§ **Your assignment**: In full and without alteration, return the records below.

§ **Saved entries**:
-- Opening Marker --
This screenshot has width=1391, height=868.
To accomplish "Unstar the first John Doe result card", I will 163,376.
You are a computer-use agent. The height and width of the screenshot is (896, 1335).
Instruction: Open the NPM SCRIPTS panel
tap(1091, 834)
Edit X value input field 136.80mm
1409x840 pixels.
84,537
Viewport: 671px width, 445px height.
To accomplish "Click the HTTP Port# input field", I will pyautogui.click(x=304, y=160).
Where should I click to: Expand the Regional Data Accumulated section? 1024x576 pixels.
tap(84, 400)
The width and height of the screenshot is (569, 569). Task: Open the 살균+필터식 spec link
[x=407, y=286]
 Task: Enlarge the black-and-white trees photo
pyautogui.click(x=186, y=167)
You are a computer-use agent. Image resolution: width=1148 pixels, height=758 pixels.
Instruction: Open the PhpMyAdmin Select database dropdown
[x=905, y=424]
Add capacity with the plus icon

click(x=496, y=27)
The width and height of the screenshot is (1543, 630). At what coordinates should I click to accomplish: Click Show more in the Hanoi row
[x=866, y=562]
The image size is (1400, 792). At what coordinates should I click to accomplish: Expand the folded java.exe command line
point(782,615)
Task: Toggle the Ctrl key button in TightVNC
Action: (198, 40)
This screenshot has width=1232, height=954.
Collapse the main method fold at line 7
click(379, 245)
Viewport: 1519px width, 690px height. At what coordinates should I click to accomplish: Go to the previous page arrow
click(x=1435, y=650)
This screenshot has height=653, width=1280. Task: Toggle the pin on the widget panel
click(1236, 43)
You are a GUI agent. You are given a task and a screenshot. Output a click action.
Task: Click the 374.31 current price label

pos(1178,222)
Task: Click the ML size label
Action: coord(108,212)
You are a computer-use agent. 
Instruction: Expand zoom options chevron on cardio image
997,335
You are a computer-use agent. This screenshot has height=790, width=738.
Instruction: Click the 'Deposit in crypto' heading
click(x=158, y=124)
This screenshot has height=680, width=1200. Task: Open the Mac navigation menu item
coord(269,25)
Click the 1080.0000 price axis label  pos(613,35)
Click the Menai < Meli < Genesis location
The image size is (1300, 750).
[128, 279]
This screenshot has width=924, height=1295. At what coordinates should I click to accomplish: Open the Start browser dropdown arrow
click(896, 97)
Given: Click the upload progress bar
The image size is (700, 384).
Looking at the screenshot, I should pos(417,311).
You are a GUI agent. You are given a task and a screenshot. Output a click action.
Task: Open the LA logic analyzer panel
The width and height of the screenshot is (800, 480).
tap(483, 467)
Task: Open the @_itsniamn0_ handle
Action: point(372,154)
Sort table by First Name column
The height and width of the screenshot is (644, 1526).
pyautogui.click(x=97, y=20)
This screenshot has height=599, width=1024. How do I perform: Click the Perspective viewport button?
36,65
-- Closing Marker --
§ **Problem solution**:
This screenshot has width=1391, height=868.
To accomplish "Unstar the first John Doe result card", I will 163,376.
You are a computer-use agent. The height and width of the screenshot is (896, 1335).
Instruction: Open the NPM SCRIPTS panel
tap(1091, 834)
Edit X value input field 136.80mm
1409x840 pixels.
84,537
Viewport: 671px width, 445px height.
To accomplish "Click the HTTP Port# input field", I will pyautogui.click(x=304, y=160).
Where should I click to: Expand the Regional Data Accumulated section? 1024x576 pixels.
tap(84, 400)
The width and height of the screenshot is (569, 569). Task: Open the 살균+필터식 spec link
[x=407, y=286]
 Task: Enlarge the black-and-white trees photo
pyautogui.click(x=186, y=167)
You are a computer-use agent. Image resolution: width=1148 pixels, height=758 pixels.
Instruction: Open the PhpMyAdmin Select database dropdown
[x=905, y=424]
Add capacity with the plus icon

click(x=496, y=27)
The width and height of the screenshot is (1543, 630). At what coordinates should I click to accomplish: Click Show more in the Hanoi row
[x=866, y=562]
The image size is (1400, 792). At what coordinates should I click to accomplish: Expand the folded java.exe command line
point(782,615)
Task: Toggle the Ctrl key button in TightVNC
Action: (198, 40)
This screenshot has width=1232, height=954.
Collapse the main method fold at line 7
click(379, 245)
Viewport: 1519px width, 690px height. At what coordinates should I click to accomplish: Go to the previous page arrow
click(x=1435, y=650)
This screenshot has height=653, width=1280. Task: Toggle the pin on the widget panel
click(1236, 43)
You are a GUI agent. You are given a task and a screenshot. Output a click action.
Task: Click the 374.31 current price label

pos(1178,222)
Task: Click the ML size label
Action: coord(108,212)
You are a computer-use agent. 
Instruction: Expand zoom options chevron on cardio image
997,335
You are a computer-use agent. This screenshot has height=790, width=738.
Instruction: Click the 'Deposit in crypto' heading
click(x=158, y=124)
This screenshot has height=680, width=1200. Task: Open the Mac navigation menu item
coord(269,25)
Click the 1080.0000 price axis label  pos(613,35)
Click the Menai < Meli < Genesis location
The image size is (1300, 750).
[128, 279]
This screenshot has width=924, height=1295. At what coordinates should I click to accomplish: Open the Start browser dropdown arrow
click(896, 97)
Given: Click the upload progress bar
The image size is (700, 384).
Looking at the screenshot, I should pos(417,311).
You are a GUI agent. You are given a task and a screenshot. Output a click action.
Task: Open the LA logic analyzer panel
The width and height of the screenshot is (800, 480).
tap(483, 467)
Task: Open the @_itsniamn0_ handle
Action: point(372,154)
Sort table by First Name column
The height and width of the screenshot is (644, 1526).
pyautogui.click(x=97, y=20)
This screenshot has height=599, width=1024. How do I perform: Click the Perspective viewport button?
36,65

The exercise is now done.